● **DATA EXTRACTS**:
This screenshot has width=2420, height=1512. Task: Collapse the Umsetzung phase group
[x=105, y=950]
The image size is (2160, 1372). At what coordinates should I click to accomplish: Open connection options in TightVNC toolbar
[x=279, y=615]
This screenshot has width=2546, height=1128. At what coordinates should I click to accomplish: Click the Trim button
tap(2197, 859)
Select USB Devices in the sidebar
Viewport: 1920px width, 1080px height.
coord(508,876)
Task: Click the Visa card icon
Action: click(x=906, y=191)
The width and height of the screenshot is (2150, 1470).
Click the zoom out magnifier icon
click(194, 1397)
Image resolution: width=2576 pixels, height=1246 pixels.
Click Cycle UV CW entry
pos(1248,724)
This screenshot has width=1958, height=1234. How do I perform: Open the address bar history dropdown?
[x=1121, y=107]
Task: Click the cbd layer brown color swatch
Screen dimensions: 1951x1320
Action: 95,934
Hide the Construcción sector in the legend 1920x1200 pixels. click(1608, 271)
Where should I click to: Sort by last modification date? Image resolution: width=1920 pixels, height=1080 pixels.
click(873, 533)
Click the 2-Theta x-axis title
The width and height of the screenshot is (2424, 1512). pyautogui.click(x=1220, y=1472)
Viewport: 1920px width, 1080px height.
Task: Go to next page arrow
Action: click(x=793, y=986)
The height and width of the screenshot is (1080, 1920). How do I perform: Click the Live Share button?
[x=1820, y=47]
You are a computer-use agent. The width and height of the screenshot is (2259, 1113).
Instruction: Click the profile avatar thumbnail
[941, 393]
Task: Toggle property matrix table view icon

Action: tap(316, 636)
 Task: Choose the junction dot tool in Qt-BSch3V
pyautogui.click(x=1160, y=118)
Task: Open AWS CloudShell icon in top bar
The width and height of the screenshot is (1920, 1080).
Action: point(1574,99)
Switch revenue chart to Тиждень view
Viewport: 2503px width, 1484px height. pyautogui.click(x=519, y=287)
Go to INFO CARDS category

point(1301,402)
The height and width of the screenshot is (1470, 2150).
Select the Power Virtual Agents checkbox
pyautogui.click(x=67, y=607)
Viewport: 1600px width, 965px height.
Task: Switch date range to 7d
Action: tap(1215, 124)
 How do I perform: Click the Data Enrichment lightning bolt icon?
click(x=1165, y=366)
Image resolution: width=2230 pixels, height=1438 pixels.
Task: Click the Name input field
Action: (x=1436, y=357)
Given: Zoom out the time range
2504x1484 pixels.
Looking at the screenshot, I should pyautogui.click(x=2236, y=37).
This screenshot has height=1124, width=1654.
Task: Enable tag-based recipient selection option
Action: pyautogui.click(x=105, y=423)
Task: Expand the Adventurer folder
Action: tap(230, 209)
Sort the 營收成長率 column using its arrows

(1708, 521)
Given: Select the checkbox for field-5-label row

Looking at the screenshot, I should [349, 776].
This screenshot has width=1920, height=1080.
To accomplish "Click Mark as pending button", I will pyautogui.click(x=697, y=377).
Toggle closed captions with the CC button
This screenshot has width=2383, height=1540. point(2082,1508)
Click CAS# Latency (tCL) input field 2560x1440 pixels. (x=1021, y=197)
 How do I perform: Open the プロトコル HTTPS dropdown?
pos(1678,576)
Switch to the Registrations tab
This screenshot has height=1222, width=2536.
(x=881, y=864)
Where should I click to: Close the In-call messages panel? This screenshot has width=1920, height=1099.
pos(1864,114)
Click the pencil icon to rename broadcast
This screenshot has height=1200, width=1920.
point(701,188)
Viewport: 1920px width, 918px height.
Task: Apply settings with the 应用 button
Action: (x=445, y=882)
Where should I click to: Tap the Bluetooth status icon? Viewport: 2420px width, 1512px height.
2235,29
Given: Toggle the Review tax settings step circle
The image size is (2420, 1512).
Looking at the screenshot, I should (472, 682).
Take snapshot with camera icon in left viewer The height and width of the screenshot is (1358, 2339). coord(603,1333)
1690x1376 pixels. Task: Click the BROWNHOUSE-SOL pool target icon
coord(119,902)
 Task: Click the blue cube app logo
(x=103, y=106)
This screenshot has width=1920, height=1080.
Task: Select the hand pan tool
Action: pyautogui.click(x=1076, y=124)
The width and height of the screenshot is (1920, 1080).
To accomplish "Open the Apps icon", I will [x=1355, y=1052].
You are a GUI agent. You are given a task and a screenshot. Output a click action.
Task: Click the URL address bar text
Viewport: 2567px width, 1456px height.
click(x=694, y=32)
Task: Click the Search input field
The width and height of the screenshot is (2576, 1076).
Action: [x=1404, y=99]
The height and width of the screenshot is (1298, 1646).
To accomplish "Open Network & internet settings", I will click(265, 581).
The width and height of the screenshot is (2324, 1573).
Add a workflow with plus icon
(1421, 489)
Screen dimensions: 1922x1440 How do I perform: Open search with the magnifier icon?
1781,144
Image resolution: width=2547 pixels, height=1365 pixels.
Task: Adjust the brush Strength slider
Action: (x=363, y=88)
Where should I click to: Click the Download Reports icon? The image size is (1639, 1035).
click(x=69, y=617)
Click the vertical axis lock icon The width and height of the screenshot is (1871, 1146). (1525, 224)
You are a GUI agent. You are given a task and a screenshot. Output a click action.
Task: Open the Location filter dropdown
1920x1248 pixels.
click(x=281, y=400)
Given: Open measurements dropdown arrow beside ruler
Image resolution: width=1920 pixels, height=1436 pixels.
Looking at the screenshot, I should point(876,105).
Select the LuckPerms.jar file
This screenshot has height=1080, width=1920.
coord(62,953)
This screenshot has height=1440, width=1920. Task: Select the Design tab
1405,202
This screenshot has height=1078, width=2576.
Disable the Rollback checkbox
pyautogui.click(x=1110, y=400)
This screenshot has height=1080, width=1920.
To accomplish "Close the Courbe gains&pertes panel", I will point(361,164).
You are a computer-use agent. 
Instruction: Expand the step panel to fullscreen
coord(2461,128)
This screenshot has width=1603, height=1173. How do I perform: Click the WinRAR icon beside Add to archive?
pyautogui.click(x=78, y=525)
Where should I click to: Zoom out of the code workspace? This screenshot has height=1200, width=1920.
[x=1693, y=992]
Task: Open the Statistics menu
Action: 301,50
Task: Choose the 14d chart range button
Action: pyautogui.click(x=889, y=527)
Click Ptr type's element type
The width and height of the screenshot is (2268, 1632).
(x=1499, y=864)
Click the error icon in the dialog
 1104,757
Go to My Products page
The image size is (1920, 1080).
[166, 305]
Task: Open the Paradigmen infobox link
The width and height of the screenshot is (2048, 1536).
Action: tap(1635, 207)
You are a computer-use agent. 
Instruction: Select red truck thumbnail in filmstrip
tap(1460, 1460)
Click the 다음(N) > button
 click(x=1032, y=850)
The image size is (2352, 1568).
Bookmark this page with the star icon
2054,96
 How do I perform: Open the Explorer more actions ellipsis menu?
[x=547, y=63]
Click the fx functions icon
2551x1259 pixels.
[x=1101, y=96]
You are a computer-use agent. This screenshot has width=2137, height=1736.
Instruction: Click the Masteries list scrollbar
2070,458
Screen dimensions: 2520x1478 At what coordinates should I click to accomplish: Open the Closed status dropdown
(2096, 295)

● **TASK DIRECTIONS**: Set down, exactly as they appear, the lines above from the first one to the line that holds "Image resolution: width=2576", both included, please, and no others.

● **REPLY TO THE EXERCISE**:
This screenshot has width=2420, height=1512. Task: Collapse the Umsetzung phase group
[x=105, y=950]
The image size is (2160, 1372). At what coordinates should I click to accomplish: Open connection options in TightVNC toolbar
[x=279, y=615]
This screenshot has width=2546, height=1128. At what coordinates should I click to accomplish: Click the Trim button
tap(2197, 859)
Select USB Devices in the sidebar
Viewport: 1920px width, 1080px height.
coord(508,876)
Task: Click the Visa card icon
Action: click(x=906, y=191)
The width and height of the screenshot is (2150, 1470).
Click the zoom out magnifier icon
click(194, 1397)
Image resolution: width=2576 pixels, height=1246 pixels.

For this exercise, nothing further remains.